This is a continuation of the articles “She wore a blue dress” and “Rescuing the Excluded Middle“, which introduced crisp imprecision and fuzzy uncertainty. The former being evaluative and the latter both subjective and contextual. The articles discuss, relate, and sometimes further the formalization of transitional modeling, so they are best read with some previous knowledge of this technique. An introduction can be found starting with the article “What needs to be agreed upon” or by reading the scientific paper “Modeling Conflicting, Unreliable, and Varying Information“. In this article I will discuss the effect of a chosen language upon the modeling of posits, with particular homage to the new riddle of induction and Goodman’s predicate ‘grue’.
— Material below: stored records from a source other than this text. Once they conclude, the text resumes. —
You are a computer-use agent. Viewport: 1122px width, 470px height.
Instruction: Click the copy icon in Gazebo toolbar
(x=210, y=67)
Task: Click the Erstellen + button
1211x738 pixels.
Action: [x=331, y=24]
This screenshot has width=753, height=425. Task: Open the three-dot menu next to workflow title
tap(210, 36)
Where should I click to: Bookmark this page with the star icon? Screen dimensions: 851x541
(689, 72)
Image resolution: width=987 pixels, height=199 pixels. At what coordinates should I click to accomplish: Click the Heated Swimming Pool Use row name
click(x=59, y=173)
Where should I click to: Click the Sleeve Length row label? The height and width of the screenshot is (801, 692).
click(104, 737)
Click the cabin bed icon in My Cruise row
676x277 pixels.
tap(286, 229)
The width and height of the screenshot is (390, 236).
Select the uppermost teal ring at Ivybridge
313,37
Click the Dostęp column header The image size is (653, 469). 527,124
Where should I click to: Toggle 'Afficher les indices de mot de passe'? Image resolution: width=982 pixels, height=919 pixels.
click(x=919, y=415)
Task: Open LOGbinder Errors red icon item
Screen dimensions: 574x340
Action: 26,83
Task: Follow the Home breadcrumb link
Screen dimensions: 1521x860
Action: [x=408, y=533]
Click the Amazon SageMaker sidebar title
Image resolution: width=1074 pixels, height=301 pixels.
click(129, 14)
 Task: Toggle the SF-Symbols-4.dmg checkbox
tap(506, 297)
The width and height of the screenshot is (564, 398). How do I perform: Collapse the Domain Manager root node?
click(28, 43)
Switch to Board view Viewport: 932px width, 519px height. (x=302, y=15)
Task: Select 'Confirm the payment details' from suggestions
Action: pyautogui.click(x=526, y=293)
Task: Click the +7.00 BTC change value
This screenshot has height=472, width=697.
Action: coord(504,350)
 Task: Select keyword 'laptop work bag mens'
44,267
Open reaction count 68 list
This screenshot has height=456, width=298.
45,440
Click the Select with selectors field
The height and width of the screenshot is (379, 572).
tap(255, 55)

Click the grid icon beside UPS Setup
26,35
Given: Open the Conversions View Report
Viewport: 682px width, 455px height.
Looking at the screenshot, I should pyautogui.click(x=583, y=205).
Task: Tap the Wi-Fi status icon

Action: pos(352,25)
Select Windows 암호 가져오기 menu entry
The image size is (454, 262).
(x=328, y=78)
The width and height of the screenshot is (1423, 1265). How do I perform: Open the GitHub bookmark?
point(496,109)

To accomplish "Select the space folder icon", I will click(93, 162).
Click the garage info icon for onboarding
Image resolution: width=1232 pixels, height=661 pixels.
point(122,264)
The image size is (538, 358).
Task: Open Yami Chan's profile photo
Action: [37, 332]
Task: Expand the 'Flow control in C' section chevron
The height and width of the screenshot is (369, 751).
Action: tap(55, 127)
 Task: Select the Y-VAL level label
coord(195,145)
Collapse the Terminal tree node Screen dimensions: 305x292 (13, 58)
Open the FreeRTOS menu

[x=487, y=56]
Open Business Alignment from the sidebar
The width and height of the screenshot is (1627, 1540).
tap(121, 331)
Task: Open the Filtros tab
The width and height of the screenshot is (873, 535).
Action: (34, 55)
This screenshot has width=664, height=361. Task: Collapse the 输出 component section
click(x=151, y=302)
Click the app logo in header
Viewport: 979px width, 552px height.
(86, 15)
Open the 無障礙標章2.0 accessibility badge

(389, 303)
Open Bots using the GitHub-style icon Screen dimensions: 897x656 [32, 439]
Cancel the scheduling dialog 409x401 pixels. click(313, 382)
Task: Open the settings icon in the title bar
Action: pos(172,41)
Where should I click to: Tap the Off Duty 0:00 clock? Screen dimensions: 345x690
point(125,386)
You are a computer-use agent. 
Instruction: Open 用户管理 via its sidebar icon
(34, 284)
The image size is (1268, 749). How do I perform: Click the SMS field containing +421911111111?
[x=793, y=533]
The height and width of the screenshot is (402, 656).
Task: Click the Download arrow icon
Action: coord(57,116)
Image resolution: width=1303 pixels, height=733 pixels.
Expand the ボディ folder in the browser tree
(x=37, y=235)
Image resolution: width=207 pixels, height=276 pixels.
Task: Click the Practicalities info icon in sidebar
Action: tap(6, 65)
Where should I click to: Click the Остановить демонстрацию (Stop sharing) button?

In order to look at the intricacies of using language to convey information about the real world, we will focus on the statement “She’ll wear a grue dress”. First, this refers to a future event, as opposed to the previously investigated statement “She wore a blue dress”, which obviously happened in the past. There are no issues talking about future events in transitional modeling. Let’s say Donna is holding the dress and is just about to put it on. She would then, with absolute certainty, assert the posit “She’ll wear a grue dress”. It may be the case that the longer time before the dress will be put on, the less certain Donna will be, but not necessarily. If she just after New Year’s Eve is thinking of what to wear at the next, she could still be certain. Donna could have made it a tradition to always wear the same dress.
There is a difference between certainty and probability. If Donna is certain she will wear that dress at the next New Year’s Eve, she is saying her decision has already been made to wear it, should nothing prevent her from doing so. From a probabilistic viewpoint, lots of things can happen between now and New Year preventing that from ever happening. The probability that she will wear the dress at next New Year’s Eve is therefore always less than 1, and will be so for any prediction. Assuming the probability could be determined, it would also be objective. Everyone should be able to come up with the same number. Bella, on the other hand, could be certain that Donna will not wear the dress at the next New Year’s Eve, since she intends to ruin Donna’s moment by destroying the dress. Certainty is subjective and circumstantial. I believe this distinction between certainty and probability is widely overlooked and the concepts confused. “Are you certain? Yes. Is it probable? No” is a completely valid and non-contradictory situation.
With no problems of talking about future events, let’s turn our attention to ‘grue’. Make note of the fact that you would not have reacted in the same way if the statement had been “She’ll wear a blue dress”, unless you happen to be among the minority already familiar with the color grue. If you belong to that minority, having studied philosophy perhaps, then forget for a minute what you know about grue. I will look at the word ‘grue’ from a number of different possibilities, of only the last will be Goodman’s grue.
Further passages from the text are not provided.